Gaza – Infopal. Fonti palestinesi hanno riferito che le autorità di occupazione israeliane hanno nuovamente rinviato l’apertura del passaggio di Karm Abu Salem, a sud della Striscia di Gaza, con il pretesto della caduta di missili sulle colonie e sulle postazioni israeliane oltre il confine.

Dalla parte israeliana del valico sono fermi 35 camion carichi di aiuti umanitari alla Striscia di Gaza, di cui 20 dell’Unrwa, l’Agenzia Onu per i rifugiati, e 15 di latticini e carne.

Israele ha deciso di tenere chiusi, a "tempo indeterminato", tutti i passaggi della Striscia di Gaza portando a giustificazione il lancio di razzi artigianali. Durante la tregua, tuttavia, i passaggi venivano aperti con il contagocce e l’assedio è stato mantenuto. Si tratta dunque di mera propaganda ad uso interno e mediatico.

Ieri, il ministro della Difesa israeliano, Ehud Barak, ha addirittura respinto la richiesta del Segretario generale delle Nazioni Unite, Ban Ki-Moon, di permettere l’ingresso degli aiuti umanitari nella Striscia di Gaza, dimostrando, ancora una volta, di essere "al di sopra" della legalità internazionale.

Parlando alla radio israeliana e rispondendo a domande sull’appello di Ban Ki-Moon, Barak ha ammesso che la situazione di Gaza è esplosa a seguito dell’attacco israeliano contro un tunnel che, a suo dire, "serviva per sequestrare soldati israeliani".
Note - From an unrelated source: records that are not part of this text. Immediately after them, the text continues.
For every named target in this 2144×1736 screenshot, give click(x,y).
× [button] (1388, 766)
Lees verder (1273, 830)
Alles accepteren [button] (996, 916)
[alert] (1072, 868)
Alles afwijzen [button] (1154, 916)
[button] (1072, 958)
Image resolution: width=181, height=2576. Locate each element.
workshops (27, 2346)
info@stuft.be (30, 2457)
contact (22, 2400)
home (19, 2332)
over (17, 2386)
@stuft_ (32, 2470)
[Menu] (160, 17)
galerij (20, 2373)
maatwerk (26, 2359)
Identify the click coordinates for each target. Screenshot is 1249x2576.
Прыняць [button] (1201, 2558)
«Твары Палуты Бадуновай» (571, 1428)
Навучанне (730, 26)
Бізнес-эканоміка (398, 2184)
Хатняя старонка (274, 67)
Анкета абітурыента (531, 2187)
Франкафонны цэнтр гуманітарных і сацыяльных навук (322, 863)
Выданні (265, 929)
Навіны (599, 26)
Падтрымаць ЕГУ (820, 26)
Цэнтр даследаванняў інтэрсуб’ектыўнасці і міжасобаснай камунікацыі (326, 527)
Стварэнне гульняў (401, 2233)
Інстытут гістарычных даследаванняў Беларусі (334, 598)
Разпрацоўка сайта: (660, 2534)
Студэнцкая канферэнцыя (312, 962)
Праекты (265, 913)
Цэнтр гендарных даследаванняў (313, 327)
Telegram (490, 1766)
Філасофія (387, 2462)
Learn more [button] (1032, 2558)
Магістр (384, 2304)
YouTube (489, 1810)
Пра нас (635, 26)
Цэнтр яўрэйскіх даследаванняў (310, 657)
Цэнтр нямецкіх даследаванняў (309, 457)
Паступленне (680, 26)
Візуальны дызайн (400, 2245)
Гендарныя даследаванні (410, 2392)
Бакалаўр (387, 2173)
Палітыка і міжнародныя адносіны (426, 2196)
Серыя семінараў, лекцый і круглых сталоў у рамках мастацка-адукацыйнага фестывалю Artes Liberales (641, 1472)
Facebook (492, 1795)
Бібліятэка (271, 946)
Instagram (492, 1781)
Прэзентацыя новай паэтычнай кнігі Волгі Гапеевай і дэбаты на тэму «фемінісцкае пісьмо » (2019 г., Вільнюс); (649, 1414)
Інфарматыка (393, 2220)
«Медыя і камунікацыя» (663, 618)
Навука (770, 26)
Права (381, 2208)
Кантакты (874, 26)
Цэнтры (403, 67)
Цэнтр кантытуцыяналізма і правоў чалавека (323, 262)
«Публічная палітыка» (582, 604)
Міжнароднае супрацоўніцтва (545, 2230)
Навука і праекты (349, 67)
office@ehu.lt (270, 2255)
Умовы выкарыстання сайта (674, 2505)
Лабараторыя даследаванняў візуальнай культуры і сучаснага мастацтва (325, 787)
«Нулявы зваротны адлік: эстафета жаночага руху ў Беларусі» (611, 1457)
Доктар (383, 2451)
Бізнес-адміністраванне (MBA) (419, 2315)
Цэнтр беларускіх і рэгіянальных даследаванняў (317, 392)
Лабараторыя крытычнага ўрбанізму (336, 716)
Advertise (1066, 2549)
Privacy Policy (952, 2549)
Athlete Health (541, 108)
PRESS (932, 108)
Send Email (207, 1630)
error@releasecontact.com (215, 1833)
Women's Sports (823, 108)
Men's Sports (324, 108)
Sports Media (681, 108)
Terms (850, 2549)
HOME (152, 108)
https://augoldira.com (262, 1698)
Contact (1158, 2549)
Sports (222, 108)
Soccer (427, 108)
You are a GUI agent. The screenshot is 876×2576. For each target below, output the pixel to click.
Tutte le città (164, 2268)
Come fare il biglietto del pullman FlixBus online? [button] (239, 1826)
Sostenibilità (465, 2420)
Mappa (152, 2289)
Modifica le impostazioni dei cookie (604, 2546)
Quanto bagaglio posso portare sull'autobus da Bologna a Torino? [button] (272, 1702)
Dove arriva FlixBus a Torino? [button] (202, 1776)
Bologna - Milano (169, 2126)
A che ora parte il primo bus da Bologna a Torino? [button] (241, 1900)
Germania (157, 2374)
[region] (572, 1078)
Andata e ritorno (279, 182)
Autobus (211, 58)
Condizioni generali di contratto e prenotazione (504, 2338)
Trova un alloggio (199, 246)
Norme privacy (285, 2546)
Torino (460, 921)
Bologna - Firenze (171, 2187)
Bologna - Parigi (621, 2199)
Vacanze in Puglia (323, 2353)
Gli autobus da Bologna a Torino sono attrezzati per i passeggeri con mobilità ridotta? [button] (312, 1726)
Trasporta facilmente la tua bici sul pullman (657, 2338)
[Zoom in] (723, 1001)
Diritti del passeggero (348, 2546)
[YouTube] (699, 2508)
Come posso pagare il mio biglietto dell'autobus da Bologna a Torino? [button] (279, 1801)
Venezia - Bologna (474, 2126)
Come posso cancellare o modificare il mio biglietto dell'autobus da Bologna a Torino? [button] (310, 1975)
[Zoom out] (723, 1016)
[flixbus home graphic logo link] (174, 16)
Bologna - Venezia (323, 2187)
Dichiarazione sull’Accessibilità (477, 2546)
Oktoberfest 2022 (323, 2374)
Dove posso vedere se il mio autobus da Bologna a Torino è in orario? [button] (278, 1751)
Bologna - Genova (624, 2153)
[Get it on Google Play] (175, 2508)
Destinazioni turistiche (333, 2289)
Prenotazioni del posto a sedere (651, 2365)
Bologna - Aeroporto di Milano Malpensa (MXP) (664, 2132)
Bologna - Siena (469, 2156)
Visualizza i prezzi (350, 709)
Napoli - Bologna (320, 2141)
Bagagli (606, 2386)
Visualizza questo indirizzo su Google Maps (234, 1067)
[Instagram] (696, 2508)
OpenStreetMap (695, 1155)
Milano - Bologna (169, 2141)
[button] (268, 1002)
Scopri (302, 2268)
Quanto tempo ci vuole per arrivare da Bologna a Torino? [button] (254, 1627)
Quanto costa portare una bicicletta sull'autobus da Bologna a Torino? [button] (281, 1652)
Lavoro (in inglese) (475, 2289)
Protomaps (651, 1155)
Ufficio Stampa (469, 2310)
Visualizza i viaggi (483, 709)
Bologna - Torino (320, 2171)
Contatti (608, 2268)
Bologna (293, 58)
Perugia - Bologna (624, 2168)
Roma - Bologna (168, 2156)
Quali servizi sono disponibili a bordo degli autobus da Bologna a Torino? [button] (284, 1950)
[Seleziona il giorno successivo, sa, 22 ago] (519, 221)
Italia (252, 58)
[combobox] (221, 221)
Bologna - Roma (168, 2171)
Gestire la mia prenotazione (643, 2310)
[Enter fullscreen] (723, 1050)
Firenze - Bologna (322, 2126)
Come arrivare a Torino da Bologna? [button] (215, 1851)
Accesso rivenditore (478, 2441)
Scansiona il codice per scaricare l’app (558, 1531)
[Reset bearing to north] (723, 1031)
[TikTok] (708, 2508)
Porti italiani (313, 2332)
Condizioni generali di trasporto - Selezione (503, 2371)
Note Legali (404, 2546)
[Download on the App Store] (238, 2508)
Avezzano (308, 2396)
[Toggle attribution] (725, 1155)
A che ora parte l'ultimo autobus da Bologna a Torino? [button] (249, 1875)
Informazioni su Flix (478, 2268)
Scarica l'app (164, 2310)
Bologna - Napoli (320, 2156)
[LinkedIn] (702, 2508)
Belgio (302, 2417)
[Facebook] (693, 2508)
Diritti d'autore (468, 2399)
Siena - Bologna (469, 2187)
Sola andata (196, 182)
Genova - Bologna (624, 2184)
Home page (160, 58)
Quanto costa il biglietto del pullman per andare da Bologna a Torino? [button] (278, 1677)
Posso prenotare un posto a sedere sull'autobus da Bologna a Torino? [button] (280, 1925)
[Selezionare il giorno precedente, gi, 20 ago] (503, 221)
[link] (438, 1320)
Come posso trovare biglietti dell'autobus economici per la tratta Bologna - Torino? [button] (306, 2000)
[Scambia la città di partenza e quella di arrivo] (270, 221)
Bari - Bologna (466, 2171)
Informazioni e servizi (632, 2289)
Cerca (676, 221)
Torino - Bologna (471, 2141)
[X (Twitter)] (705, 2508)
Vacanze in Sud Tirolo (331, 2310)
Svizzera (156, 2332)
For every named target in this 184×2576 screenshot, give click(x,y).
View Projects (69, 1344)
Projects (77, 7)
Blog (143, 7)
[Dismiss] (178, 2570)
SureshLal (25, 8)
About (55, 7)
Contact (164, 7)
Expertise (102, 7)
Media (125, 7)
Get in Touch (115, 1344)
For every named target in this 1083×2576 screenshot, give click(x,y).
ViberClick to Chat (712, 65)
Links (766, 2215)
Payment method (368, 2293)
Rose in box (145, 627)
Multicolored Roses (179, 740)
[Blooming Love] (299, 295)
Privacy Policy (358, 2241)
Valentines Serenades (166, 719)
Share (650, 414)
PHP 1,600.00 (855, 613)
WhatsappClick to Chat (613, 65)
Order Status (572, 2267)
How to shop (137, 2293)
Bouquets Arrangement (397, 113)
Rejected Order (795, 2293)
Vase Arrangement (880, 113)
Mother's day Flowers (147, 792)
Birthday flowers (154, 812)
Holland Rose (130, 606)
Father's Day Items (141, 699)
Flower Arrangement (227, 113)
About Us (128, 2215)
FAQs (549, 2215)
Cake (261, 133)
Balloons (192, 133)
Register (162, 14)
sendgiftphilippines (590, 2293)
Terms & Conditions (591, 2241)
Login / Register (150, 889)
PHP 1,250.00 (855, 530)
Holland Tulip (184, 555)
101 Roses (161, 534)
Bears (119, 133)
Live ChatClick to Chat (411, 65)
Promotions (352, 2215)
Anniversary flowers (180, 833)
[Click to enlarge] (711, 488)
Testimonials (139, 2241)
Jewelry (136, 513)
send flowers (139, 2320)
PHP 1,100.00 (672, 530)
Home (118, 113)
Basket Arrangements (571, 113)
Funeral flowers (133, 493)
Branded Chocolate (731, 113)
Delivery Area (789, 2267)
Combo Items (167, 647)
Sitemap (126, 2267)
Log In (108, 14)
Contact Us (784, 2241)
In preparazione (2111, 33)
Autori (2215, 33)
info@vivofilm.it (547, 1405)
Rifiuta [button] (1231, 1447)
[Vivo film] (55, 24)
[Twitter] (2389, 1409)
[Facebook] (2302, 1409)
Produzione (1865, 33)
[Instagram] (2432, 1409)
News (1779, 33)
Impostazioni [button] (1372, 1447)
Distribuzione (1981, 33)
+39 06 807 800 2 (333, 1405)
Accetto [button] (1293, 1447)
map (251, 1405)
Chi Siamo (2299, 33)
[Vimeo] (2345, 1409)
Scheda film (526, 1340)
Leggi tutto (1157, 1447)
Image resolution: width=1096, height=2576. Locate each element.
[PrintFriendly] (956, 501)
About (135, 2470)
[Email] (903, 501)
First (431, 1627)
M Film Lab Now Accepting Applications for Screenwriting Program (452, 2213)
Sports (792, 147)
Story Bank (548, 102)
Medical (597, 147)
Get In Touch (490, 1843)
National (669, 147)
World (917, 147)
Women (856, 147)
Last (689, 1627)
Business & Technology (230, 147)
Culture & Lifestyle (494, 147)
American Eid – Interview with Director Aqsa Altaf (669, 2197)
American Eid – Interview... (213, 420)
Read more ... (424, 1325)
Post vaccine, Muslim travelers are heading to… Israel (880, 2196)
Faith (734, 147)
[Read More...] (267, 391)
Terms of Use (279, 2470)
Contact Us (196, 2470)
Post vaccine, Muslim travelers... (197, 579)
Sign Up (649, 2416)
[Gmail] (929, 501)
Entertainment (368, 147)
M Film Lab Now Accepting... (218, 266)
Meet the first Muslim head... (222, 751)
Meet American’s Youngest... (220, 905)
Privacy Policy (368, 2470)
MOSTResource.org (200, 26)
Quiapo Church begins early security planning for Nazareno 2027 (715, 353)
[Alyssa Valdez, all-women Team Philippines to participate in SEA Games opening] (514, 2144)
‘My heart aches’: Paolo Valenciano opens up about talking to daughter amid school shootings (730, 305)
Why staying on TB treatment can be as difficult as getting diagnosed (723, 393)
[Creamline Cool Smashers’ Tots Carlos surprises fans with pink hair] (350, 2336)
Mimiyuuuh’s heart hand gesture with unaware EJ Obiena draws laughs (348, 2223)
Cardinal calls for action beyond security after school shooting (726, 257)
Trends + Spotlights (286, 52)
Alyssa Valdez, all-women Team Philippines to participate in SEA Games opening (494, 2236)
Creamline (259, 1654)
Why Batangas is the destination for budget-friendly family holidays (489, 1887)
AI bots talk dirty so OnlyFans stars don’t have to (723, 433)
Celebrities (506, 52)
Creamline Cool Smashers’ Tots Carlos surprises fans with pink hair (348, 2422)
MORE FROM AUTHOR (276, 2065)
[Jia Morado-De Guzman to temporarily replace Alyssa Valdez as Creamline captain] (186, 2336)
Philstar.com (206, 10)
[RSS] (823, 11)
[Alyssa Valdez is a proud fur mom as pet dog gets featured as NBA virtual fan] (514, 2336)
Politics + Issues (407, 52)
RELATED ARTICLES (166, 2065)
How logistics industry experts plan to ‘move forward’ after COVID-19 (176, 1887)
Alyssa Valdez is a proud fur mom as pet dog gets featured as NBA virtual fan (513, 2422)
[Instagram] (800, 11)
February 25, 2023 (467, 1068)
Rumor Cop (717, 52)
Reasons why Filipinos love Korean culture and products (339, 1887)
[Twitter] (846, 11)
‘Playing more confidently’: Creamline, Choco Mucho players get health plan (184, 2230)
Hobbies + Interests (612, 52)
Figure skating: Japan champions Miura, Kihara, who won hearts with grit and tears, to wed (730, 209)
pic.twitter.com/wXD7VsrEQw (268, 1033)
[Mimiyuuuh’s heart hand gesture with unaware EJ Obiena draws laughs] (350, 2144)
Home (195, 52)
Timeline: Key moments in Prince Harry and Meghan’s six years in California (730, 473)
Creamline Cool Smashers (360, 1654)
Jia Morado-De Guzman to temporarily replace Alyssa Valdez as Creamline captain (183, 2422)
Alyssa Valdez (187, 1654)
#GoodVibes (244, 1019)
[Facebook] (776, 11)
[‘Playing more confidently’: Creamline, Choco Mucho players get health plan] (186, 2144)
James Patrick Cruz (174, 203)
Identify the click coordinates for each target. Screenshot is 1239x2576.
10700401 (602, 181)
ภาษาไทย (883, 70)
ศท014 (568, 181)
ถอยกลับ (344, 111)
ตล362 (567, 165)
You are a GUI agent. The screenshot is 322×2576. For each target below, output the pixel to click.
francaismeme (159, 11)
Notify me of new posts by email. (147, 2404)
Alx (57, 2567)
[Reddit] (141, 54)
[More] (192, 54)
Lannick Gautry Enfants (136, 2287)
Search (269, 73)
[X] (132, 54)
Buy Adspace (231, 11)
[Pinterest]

Il ministro ha poi affermato, evidentemente in un attacco di humor, che "Israele è sensibile e interessata ai bisogni umanitari", ma ha subito aggiunto: "Hamas deve imporre il cessate il fuoco alle fazioni. Questo aiuterà a ottenere l’ingresso di maggiori quantità di prodotti attraverso i passaggi. Se l’altra parte vorrà riprendere la tregua, ci sarà un cessato il fuoco, ma se opterà per l’escalation, allora ci sarà un attacco. Non abbiamo paura di attaccare Gaza, ma non vogliamo nemmeno farlo a tutti i costi".